From hereon unfolds a quest that uncovers BIL’s gross criminal activity whilst presenting you with the chance to stray from the path of righteousness yourself. BIL’s up to his polygonal neck in tax evasion, illegal mining contracts, and manipulation of the press to name but a few of his dark enterprises as he champions an implacable smear campaign against your best intentions. Suddenly, he knows where you are and where you’ve been. His fleet of privately-owned spacecrafts line the horizon, watching your every move. The newspapers print screeds of lies challenging your character. BIL’s got you in his back pocket.

So fight back. Pay off the press, the publishers, the broadcasters. Hire a private investigator to dig up some dirt on this bastard. Why stop there? Rig his casinos and bankrupt him; pay off a construction firm and planning executives, build a jail, and imprison him against his will; gather explosives and carry out an assassination plot. How far do you really want to go? Do you become as bad as him, or even worse still?

“One does not establish a dictatorship in order to safeguard a revolution; one makes the revolution in order to establish the dictatorship,” says O’Brien to the bewildered Winston Smith in George Orwell’s 1984.

So it is here. In this sprawling sandbox playground, it’s not so much understanding the rules of the world, as realising you’ve very little power to change or even influence any of them - unless you engage in criminal activity. And if you don’t, BIL will get to you. He’ll pursue you until you’ve nothing left. He’ll denounce your character and make you public enemy number one. You’ll be escorted to the same vacuous detention cell with the sloping black walls and huge spider’s web in the corner.

Back to where you started. The cruel cycle complete.

Mercenary III: The Dion Crisis is a video game that reflects our reality. It holds a mirror up to the dishonest and redundant aspects of our political spectrum. It questions the effectiveness of democracy and the complicated, and at times illegal, relationship politics has historically shared with the press. Superficial doffs of the cap to the real world have been confirmed in subsequent Novagen interviews - the departing President Margaret apparently a nod to ex-Prime Minister Margaret Thatcher who hadn’t long left office upon the game’s release; Lawson’s Bank a similar gesture to Nigel Lawson, Thatcher’s chancellor of the exchequer until 1989 - but its fiction mimics western democracy and its political systems as much as it mimics Orwell’s 1984. You, the Mercenary, are as much Winston Smith as you are any other inconsequential pawn on Damocles, Oceania, or anywhere in the real world.

Without thought or reserve, PC BIL departs from the company line.
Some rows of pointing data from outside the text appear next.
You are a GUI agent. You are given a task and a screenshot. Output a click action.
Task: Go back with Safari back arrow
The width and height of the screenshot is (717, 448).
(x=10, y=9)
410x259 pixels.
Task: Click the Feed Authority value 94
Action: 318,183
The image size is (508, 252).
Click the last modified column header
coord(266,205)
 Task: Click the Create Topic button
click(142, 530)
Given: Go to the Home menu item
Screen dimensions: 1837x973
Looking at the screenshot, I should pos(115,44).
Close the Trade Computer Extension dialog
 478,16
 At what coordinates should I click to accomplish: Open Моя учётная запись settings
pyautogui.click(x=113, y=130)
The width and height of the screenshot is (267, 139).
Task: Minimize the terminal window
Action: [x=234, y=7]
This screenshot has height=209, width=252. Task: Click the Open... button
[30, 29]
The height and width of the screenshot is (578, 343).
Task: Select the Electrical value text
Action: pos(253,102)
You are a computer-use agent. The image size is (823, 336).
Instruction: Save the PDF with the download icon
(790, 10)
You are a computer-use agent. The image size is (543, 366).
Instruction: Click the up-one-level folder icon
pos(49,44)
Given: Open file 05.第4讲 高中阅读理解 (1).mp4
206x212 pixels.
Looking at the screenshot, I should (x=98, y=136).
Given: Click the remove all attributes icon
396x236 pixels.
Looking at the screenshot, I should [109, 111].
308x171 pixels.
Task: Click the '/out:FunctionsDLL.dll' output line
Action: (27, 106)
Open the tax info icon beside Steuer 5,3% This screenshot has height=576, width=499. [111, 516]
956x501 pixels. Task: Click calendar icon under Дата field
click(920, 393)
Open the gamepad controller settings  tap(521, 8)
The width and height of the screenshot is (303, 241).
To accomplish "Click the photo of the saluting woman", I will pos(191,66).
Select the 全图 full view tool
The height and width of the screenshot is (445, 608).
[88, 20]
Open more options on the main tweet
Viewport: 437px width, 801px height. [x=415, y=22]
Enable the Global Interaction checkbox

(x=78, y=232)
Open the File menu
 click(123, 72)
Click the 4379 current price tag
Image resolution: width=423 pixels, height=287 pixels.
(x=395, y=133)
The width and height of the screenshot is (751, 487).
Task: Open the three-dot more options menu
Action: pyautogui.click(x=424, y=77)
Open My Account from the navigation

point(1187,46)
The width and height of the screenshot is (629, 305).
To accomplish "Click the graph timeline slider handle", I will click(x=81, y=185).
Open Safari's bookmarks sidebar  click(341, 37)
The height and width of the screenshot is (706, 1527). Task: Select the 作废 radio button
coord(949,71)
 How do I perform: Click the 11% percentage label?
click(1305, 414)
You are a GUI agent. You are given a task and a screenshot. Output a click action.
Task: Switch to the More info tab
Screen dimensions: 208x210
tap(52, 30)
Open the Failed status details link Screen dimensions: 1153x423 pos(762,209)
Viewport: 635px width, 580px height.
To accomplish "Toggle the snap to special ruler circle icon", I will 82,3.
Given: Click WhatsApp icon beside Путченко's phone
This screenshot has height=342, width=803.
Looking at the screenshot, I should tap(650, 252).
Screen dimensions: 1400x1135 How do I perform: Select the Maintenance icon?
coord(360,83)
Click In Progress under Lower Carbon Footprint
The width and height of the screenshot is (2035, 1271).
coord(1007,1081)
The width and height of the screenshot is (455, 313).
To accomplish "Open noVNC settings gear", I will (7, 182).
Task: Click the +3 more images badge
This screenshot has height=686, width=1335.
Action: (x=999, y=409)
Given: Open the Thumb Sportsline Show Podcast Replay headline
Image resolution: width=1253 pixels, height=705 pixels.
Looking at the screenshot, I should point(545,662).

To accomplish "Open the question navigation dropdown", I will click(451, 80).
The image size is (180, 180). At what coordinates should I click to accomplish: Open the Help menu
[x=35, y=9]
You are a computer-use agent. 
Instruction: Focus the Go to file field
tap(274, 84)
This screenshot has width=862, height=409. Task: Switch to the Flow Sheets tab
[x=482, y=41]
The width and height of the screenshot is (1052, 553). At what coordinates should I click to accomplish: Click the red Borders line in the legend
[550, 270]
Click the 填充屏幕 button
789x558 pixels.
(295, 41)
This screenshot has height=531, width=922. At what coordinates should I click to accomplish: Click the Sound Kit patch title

He plots and lies and cheats in his quest to grow his public persona. He pursues agendas and vendettas behind the hollow facade of positive public opinion polls and high profile media appearances. His invisible web of lies, tax evasion, deceit and corruption spans Damocles’ inter-planetary system: he spins an invisible web of unscrupulous connections and corruption that strikes at the heart of his manufactured and finely tuned shadow state. BIL represents Big Brother, dictatorships, the misgivings of the NSA, Watergate, the MP’s parliamentary expenses scandal, the abhorrent practice wrought by the phone-hacking red tops of the British press.

Mercenary III is crude in many ways, but modern video games would do well to learn from its deep and complex themes, and the agency it offers you to engage in the politics and powers of its world beyond simple acts of violence.

What can we learn from Mercenary III: The Dion Crisis? If history has taught us anything, absolutely everything, yet absolutely nothing.